SPEAKER_01You've created some super cool characters. Uh I mean, my my personal favourite, I forget his name, but Kid Frankie is it? Yes, Kid Frankie, the little tuck shop boy. Where do the ideas for these come from? I mean, are these things all based on some kind of personal experience? Yeah, I think I don't know. I'm sure the Sesh Gremlin is.
SPEAKER_00Yeah, Seth Gremlin is. Yeah, well, let's use Sesh Gremlin as an example. The Seth Gremlin's, like, for those of you that have never seen it, is this character that's always trying to get me the Sesh. Like, you know, come on, let's go and book a hotel room and get a brass and sleep loads of coke, you know. And I'm like, no, no, don't fighting it. And that's my addiction, right? Um, so I don't know where they come from, but I I I'll um I just play, you know. I play, I think that the reason why I've had some success with social media is because I'm prepared to play with with with ideas, you know, and put them out there. But ultimately, my mind's just a mental place and it makes me laugh, you know. So I I couldn't tell you really, you know, I just have a part of my brain that tells me jokes and and comes up with ideas and and says this would be funny, wouldn't it?
SPEAKER_01How do you test stuff? Because I guess I always found it you know quite interesting when you see that see the stand-up comedians like the big, big names, and you and you don't appreciate when you just see them performing in a big arena, but how how that jokes developed over time, how do you do the same thing with your kind of social media characters, just in the same way?

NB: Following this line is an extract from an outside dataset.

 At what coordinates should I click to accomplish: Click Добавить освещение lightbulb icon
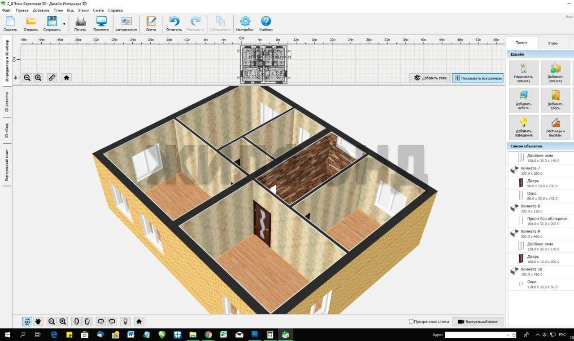click(523, 127)
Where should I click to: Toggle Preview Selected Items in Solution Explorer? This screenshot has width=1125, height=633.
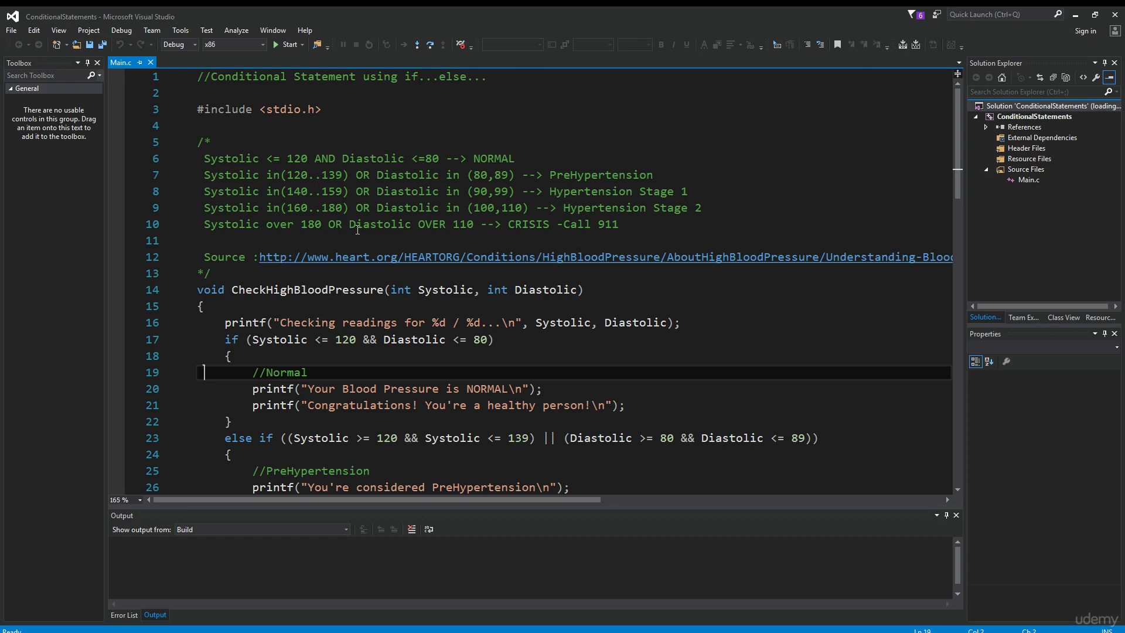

SPEAKER_00Well, yeah, I mean social media is very different from stand-up. I mean, for my stand-up, for instance, I used to write my I used to write my shows and then just like I used to cheat a little bit because because I've got such a big social media following, I knew that my audience would show up if I put a show on. Do you know what I mean? Yeah. Um, so I used to kind of just create what I thought was funny and do it for stand-up. But now I've got a comedy director, and we get out and like this tour, for instance, we've been on the road for about we've been on the road for a year before we went on tour, uh testing material. And it's quite similar to social media, you know, you just got to put stuff out and stuff that bangs, you make more of, or you or you improve on, or you know, you diversify with it. But stand-up comedy is a completely different beast. Like now, this show that I'm doing now is the best show that I've ever done in my life, and that's because when I got my comedy director, I told him the material, I'd talk to him about the material, he'd helped me hone my performance around it, but he'd take me to comedy cups where no one knew who I was to perform in front of, not my audience. So we had to spend a lot of time on the road to see if it was funny to strangers, not to my crowd. And then that the shit that made it past the strangers when it got to my crowd was the fucking gold. And how how does that feel when you got die on your ass for a long time?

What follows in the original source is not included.